The soldiers themselves appeared stunned. They stripped off the boy’s tunic, demanded water and rags and found him stabbed once in the side, and once in the chest. The boy lay pale, his wounds agape. His chest raising and falling with laboured breaths.
The military police arrived alongside an ambulance, and the boy was dressed and taken away with some hurry, and greater fears that he would die. The courtyard trapped silence, no one dared speak, and it seemed that all, even the men who had spent the night here, were under suspicion.
* * *
(page 45) Let me describe now what was happening inside our apartment. How this event brought down a deeper distress. My mother at the table, too gone to wail, head in hands, believing that this would be the last that we would see of my brother. My father, useless, did not know what to do with himself and hung, waif-like at the door. My sister kept back, and I urged her to pack. We would hide her in one of the other apartments. They would not find her. We would say that she had already gone, that she was working elsewhere, that she was now in a city in the north, and that we had not heard from her. We could say that she had died. We would take her belongings, all evidence of her and deny that she existed, say that their records were incorrect, that there never was a girl here, that we had no sister, there was no daughter. The Americans would be bound to come and question us now. Our involvement would be examined. This attention would need to be managed if we did not want it to cause us trouble. Looking about the room, about the apartment, as bare as it was, it would not take much to convince them that there was no girl.
* * *
We hid her in another apartment, the room a chaos of broken furniture — it was not hard. She dug herself under the broken frame of a bed and slipped from view.

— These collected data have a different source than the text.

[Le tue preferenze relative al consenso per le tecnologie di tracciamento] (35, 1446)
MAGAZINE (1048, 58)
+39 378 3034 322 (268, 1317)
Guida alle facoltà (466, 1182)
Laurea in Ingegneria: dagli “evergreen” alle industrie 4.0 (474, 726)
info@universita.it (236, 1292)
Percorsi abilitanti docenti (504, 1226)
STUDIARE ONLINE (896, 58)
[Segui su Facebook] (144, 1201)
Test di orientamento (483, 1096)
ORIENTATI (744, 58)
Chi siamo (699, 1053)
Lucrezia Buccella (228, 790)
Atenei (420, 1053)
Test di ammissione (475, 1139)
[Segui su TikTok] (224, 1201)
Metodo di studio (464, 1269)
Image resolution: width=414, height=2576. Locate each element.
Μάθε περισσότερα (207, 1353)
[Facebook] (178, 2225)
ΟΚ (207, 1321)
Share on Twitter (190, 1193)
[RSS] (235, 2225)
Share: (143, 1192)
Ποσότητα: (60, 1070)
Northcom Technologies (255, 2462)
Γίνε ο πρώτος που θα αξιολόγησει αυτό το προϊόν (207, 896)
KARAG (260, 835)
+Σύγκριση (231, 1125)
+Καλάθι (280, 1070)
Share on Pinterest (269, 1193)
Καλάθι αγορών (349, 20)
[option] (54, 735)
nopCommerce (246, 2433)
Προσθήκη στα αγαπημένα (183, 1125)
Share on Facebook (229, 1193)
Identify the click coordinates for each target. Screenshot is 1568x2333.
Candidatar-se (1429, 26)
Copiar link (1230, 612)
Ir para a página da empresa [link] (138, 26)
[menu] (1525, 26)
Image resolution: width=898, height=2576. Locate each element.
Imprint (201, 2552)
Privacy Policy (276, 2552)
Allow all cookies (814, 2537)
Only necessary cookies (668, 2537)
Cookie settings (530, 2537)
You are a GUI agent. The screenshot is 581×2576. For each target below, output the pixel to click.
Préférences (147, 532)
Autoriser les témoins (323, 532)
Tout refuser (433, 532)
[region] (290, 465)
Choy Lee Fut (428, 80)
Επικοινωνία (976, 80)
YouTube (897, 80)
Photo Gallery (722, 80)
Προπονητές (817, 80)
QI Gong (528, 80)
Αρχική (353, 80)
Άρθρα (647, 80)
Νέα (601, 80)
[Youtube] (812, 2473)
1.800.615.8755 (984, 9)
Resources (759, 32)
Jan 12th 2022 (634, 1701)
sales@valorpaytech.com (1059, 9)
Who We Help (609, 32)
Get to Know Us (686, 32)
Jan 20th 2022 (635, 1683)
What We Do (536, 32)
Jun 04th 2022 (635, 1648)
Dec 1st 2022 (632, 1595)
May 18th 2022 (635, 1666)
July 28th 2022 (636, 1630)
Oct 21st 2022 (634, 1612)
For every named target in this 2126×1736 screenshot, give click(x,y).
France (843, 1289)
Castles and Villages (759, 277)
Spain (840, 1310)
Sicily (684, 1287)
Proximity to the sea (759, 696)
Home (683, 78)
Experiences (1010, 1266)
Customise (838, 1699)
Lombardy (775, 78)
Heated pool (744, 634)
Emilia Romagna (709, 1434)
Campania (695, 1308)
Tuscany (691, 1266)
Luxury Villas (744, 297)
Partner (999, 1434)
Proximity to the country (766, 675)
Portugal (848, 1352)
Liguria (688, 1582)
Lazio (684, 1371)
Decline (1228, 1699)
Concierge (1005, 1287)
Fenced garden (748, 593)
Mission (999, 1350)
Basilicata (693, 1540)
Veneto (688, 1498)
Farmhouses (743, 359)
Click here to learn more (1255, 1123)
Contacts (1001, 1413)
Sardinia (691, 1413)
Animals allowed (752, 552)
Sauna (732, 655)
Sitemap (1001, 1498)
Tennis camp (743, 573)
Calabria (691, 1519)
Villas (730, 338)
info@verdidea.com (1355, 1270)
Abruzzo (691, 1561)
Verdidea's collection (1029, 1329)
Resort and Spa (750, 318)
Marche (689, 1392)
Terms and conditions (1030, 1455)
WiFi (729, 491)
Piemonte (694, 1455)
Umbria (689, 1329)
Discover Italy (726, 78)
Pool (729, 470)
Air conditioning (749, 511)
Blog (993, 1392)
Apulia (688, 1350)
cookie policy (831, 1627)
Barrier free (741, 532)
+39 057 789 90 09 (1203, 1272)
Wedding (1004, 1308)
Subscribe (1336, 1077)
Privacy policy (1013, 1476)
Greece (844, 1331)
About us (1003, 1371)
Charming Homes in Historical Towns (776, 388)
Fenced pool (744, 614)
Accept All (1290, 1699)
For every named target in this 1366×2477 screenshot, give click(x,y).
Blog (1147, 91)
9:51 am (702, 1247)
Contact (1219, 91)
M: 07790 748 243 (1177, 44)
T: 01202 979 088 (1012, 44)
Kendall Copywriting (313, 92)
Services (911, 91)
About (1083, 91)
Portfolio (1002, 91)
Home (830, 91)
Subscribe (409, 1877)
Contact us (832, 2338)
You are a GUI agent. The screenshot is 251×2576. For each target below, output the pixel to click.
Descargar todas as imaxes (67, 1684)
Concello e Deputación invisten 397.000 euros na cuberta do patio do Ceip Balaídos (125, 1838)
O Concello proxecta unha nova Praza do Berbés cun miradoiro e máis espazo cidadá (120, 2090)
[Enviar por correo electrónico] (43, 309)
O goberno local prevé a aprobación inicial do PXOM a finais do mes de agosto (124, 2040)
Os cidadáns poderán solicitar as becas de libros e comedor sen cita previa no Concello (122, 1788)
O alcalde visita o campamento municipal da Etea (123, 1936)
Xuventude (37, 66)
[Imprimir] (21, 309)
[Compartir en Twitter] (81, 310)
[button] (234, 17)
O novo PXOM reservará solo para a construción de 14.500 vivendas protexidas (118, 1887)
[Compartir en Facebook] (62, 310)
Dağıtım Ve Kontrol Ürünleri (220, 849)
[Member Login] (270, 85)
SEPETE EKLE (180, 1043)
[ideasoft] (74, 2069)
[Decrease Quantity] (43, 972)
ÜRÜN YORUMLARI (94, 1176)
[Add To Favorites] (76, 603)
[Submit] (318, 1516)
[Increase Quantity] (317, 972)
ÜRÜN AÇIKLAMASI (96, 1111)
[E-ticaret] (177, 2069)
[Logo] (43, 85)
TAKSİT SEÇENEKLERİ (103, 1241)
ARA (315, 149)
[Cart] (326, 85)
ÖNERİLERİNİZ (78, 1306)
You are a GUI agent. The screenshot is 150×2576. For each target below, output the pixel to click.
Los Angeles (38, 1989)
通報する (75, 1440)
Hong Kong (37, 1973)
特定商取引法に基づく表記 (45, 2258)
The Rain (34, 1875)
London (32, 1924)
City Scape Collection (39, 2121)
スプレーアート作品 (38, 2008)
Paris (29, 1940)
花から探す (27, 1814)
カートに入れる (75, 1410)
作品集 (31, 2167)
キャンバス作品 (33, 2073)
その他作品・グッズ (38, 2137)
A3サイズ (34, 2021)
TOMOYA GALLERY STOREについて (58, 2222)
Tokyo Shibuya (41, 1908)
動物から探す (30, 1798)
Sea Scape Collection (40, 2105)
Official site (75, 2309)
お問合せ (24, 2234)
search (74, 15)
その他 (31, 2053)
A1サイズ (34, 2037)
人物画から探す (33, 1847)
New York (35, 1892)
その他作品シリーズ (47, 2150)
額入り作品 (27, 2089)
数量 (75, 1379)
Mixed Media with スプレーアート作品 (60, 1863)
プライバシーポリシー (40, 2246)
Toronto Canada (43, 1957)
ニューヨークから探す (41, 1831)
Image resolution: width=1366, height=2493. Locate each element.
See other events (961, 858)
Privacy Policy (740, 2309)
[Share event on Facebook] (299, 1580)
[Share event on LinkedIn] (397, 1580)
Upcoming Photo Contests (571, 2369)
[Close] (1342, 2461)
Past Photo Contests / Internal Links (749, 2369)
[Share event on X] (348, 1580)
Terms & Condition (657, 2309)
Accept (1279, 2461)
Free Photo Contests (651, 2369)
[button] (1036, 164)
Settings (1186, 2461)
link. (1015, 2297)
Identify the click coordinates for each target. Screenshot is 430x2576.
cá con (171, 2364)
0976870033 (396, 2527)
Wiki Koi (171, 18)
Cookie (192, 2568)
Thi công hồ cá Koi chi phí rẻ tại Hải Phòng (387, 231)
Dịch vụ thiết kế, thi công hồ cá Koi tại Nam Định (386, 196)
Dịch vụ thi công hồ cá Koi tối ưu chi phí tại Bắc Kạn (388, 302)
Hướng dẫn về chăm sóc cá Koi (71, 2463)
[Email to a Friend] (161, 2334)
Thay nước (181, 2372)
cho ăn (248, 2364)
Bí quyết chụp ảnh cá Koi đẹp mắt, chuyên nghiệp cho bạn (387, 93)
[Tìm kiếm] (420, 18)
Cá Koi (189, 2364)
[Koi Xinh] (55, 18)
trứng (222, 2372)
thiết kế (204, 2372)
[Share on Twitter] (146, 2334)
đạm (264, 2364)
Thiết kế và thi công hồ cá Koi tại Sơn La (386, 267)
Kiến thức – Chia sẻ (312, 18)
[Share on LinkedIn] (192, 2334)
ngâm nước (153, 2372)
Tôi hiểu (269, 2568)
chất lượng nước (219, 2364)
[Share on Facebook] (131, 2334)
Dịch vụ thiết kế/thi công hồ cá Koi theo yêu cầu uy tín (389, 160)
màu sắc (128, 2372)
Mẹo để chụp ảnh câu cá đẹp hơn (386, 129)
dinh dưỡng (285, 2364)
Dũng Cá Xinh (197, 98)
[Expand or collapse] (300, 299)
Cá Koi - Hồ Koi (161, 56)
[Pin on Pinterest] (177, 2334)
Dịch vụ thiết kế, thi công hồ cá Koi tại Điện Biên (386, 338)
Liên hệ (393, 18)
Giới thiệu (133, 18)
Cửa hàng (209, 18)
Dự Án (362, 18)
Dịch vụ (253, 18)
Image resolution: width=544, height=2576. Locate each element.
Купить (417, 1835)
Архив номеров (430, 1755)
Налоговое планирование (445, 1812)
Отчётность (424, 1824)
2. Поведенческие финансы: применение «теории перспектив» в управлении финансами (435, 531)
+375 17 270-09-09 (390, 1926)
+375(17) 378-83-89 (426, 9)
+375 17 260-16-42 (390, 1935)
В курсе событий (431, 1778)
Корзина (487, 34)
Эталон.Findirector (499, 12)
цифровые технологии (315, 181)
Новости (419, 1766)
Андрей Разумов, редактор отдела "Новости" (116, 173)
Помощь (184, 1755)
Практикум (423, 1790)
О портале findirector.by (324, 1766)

The Americans came in the night. They brought dogs. And now my mother’s grief grew into song. She shrieked as they came into the courtyard as they broke the doors and rounded up the women, hauled them into trucks. I strained to watch but did not see L— but watched as the women were roughly gathered, bound, thrown onto the back of the vehicle like meat. They took them away and left a team of men to clear the room, who threw out the beds, tossed the clothes into the courtyard, and then set fire to it; sparks rose and sucked the air, a column of smoke billowed upward. They threw linens, bedding, mattresses, clothes and shoes onto the fire, not caring that this might spread, that the dry night air would carry sparks into other homes.